(Document segment)

_ _ _ _

Zuffa LLC, owned by brothers Lorenzo Fertitta and Frank Fertitta III, is the world's largest provider of pay-per-view content today.  The company owns and operates the Ultimate Fighting Championship, the world's top professional mixed martial arts organization.

The UFC has been among several pay-per-view providers to crack down hard on internet video uploads in recent years.  With fights finding their way onto YouTube and other video sharing sites, the UFC has tried a variety of approaches to cut off the flow of its performances onto the internet.

On Monday, the UFC announced that it has subpoenaed and -- two major live video stream sites.  The UFC's owners claim that the sites' users purchased pay-per-view buys and then rebroadcast them on the web for all to see.

According the UFC a single IP address uploaded streams from UFC 108 and UFC 110, held this year.  These streams respectively drew 36,000 and 78,000 non-paying viewers.

Under the Digital Millennium Copyright Act, content owners can use subpoenas to force service providers to reveal the identities of individuals who upload infringed content.  The UFC already announced reaching "confidential settlements" with 500 people and businesses for illegal broadcasts and viewing.

_ _ _ _

(Written tasks)
A - According to the UFC piracy article, how many non-paying viewers did the stream from UFC 110 draw?
B - Write the next few sentences of the article on the UFC's crackdown on online piracy, continuing after its final sentence.

Entries for locating words and elements
_ _ _ _

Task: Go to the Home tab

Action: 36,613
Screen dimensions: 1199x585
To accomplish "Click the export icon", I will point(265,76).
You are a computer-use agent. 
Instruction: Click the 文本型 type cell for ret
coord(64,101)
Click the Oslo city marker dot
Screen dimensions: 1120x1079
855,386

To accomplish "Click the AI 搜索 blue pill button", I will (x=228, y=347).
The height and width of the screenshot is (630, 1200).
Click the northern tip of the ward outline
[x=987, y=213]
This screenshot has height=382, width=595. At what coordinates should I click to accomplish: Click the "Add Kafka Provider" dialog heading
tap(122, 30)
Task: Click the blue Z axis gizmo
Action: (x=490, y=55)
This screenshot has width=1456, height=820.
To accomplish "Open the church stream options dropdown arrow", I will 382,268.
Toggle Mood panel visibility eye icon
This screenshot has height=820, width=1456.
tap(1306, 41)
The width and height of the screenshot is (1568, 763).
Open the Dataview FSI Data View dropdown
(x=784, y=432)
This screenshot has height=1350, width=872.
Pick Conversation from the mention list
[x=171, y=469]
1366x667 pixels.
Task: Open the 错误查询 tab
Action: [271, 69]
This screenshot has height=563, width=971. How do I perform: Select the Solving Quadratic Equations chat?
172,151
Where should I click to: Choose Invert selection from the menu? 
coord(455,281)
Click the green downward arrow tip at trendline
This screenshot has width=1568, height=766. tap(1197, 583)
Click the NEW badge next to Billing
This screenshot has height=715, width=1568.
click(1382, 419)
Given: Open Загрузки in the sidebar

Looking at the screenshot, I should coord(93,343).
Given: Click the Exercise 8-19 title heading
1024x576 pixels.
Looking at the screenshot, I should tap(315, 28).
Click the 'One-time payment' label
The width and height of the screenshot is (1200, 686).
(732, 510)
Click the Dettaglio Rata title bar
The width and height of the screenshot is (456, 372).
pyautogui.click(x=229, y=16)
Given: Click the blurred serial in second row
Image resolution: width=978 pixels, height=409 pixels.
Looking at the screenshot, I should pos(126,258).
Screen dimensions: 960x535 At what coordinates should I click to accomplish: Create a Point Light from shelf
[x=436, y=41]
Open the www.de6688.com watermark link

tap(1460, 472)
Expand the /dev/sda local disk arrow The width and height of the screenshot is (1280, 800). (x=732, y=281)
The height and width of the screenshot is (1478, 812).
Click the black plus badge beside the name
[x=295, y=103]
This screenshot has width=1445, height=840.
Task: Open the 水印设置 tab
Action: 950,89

_ _ _ _

(Answers for the tasks)
A - 78,000

B -
UFC President Dana White states, "I can't wait to go after the thieves that are stealing our content.  This is a fight we will not lose."

He hopes that the U.S. Congress adopts the most sweeping provisions of upcoming ACTA pact, which could send those uploading copyrighted materials to prison.  He states, "When people start going to jail, people will stop doing it."

The UFC is a popular piracy target due to the high cost of its PPV buys.  The company airs approximately twelve PPV events annually and sells them for $44.95 each, or $55.95 for an HD version.  In 2009 the UFC is estimated to have sucked in $350M USD in PPV revenue.  However, at January's UFC 106, alone, it estimates that there were 140,000 non-paying viewers of 271 illegal streams, amounting to approximately $6.3M USD in lost revenue.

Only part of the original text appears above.